• _SELECTED EXCERPT_:
------------------------------------

Here's something many leaders may not be aware of. While attempting to attract and recruit top talent, you may be inadvertently pushing them away with these common pitfalls. Take a few minutes to go through the checklist of turn-offs below to see if you've been employing any of these practices and ways to avoid them.
- Continuously being late: Showing up late to candidate interviews shows a lack of organization, an inability to prioritize and a lack of respect. This can have your candidate questioning if you are a leader who can stay on task, be rigorous about growth without distraction and if you value the position and the people you hire. Consider appointing your second-in-command or Executive Assistant to be on point to greet the candidate should you encounter a critical delay. Another tip is to set a calendar reminder for 5-10 minutes prior to the interview so prevent prior calls from running over.
- Asking all the questions. Smart candidates are curious and need to explore the company and opportunity (and you). When an interviewer controls the conversation by asking all the questions, it can be an indicator of an authoritarian culture where curiosity can’t be explored and new ideas aren’t valued. One tip is to build in time during the interview (not just at the end) to invite the candidate to ask questions.

------------------------------------

• _MATERIAL SHOWN_:
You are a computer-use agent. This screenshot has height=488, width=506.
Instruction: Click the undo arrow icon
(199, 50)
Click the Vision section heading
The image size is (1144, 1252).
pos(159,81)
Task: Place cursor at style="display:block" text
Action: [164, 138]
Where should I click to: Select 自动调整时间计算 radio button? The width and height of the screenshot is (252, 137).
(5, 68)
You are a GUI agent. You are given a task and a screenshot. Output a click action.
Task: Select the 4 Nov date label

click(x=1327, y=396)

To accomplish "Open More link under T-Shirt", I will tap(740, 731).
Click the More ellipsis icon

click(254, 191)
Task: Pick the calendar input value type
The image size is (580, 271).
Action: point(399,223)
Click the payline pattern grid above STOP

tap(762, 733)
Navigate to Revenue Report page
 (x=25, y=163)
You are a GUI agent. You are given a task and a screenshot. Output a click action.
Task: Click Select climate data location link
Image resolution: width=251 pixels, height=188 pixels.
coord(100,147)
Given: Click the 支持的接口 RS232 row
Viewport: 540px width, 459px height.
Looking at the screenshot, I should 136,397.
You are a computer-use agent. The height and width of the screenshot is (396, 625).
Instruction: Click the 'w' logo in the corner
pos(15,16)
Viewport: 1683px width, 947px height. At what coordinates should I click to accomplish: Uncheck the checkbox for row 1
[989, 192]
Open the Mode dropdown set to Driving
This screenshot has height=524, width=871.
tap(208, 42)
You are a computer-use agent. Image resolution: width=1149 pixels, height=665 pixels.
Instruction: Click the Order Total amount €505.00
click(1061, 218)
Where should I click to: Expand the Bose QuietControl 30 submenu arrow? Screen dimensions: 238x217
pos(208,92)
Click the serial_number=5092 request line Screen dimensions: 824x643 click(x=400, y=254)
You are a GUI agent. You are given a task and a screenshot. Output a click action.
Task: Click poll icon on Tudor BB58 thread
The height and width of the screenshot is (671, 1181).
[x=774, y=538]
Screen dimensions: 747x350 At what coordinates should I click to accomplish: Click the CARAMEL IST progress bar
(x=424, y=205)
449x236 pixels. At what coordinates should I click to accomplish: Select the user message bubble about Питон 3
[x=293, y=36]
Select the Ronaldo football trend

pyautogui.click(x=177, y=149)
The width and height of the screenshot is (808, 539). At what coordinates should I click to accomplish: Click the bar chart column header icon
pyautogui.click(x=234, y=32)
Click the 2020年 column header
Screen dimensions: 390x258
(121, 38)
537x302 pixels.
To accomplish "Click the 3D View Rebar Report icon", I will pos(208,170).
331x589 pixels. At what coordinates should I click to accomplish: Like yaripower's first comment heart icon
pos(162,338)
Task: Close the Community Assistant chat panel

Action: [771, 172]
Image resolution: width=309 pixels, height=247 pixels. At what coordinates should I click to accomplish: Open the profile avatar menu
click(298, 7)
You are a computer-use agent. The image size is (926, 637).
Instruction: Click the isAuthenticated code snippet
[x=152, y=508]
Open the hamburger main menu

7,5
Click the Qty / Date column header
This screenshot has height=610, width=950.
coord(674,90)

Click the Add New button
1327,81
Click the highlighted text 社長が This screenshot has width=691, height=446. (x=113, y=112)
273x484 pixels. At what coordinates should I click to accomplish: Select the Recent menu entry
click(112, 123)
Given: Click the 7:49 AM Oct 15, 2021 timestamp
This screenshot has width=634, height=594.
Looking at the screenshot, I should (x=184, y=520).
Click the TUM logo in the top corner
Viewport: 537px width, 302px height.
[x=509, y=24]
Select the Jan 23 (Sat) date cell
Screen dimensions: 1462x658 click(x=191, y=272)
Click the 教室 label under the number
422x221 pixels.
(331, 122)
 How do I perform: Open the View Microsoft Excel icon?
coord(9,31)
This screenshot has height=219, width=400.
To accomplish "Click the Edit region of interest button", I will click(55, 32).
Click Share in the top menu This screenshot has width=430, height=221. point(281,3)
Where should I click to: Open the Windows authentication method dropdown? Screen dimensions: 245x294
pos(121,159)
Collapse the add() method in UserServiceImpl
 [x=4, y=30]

------------------------------------

• _THE PROBLEM_: Can you duplicate the whole text on recruiting pitfalls that push away top talent, word for word? The records have no connection to the text.

• _RESULT BELOW_:
Here's something many leaders may not be aware of. While attempting to attract and recruit top talent, you may be inadvertently pushing them away with these common pitfalls. Take a few minutes to go through the checklist of turn-offs below to see if you've been employing any of these practices and ways to avoid them.
- Continuously being late: Showing up late to candidate interviews shows a lack of organization, an inability to prioritize and a lack of respect. This can have your candidate questioning if you are a leader who can stay on task, be rigorous about growth without distraction and if you value the position and the people you hire. Consider appointing your second-in-command or Executive Assistant to be on point to greet the candidate should you encounter a critical delay. Another tip is to set a calendar reminder for 5-10 minutes prior to the interview so prevent prior calls from running over.
- Asking all the questions. Smart candidates are curious and need to explore the company and opportunity (and you). When an interviewer controls the conversation by asking all the questions, it can be an indicator of an authoritarian culture where curiosity can’t be explored and new ideas aren’t valued. One tip is to build in time during the interview (not just at the end) to invite the candidate to ask questions.